PoV Ustaz Rizqy
Sahabatku kerasukan apa, kenapa dia tiba-tiba ingin dibangunkan tengah malam, untuk bermunajat kepada Tuhan. Alhamdulillah kalau dia sudah berubah. Sekarang perlahan-lahan dia mulai tertarik untuk membaca Al-Qur'an.
Malam pun tiba. Sungguh dingin udara di luar sana, hingga saking dinginnya, aku langsung menarik selimut, dan larut dalam rasa kantuk. Aku tidak takut kesiangan, toh Allah selalu membangunkanku tengah malam, karena sudah menjadi kebiasaanku sejak dini, yaitu selalu bangun pagi-pagi.
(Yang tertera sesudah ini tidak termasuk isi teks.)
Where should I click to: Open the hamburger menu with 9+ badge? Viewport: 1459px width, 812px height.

Aku terbangun, ku lihat jam sudah menunjukkan pukul tiga dini hari. Tanpa berpikir panjang aku langsung bersih-bersih ke kamar mandi, lalu berwudhu mensucikan diri. Aku tidak lupa untuk membangunkan Angkasa, ku gedor-gedor pintu kamarnya.
Tuk! Tuk!
"Angka?"
"Angkasa," panggilku kembali.
Tuk! Tuk!
"Angkasa ayo bangun! Katanya mau salat tahajud bareng! Ngaji bareng!" Tegasku dibalik pintu.
"Angkasa, woy bangun euy!" Panggilku yang ke tiga kalinya.
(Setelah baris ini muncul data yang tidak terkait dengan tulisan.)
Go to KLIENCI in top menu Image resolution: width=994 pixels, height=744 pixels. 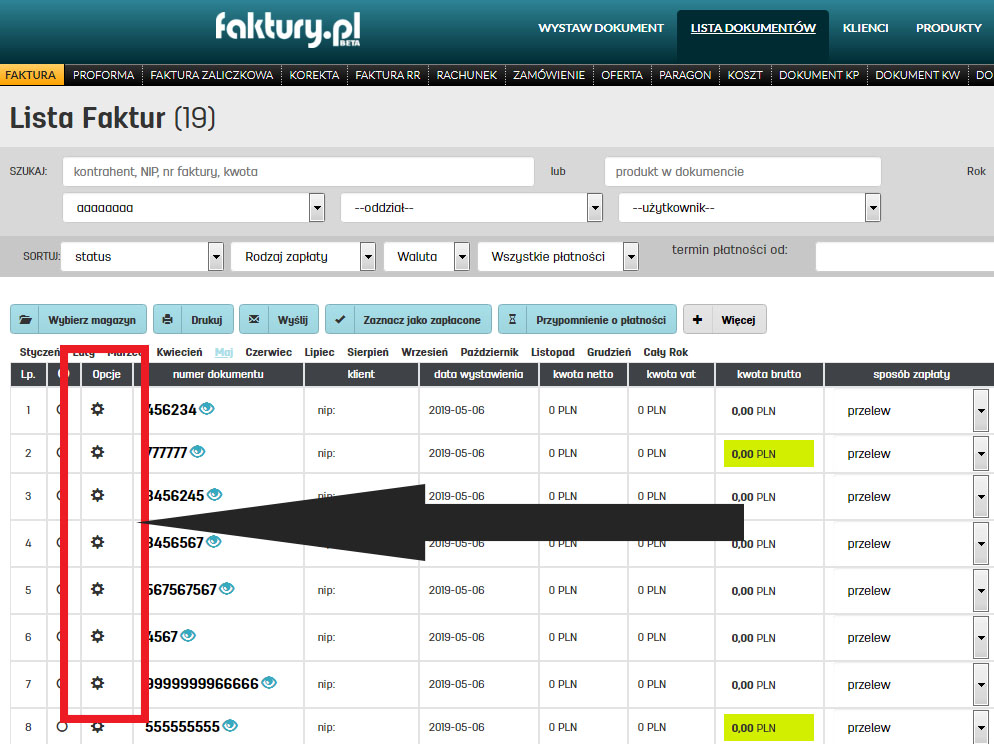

"Angka Angka katanya minta dibangunin, giliran udah dibangunin, gak bangun-bangun, aneh!" Kesalku, seraya duduk sejenak di bangku panjang, tepat di ruang tengah. Tempat yang di mana aku, Angkasa, dan Keenandra suka berkumpul bersama untuk berbagi cerita.
Suasana masih sunyi dan sepi, hanya terdengar detik jam yang silih berganti, detik ke menit, menit ke jam. Namun Angkasa masih terlelap dalam tidurnya. Bismillah, ini yang terakhir kalinya aku menggedor pintu, setelah 9 kali gedoran, sampai-sampai engsel pintu rusak tak beraturan.
Tuk! Tuk!
"Angkasaaa!" Teriakku dibalik pintu yang masih tertutup rapat.
"Bangun woy!"
"Angkaaa!"
Kali ini ku gedor pintu kamar dengan sedikit kencang, hingga Keenandra terbangun dari tidurnya.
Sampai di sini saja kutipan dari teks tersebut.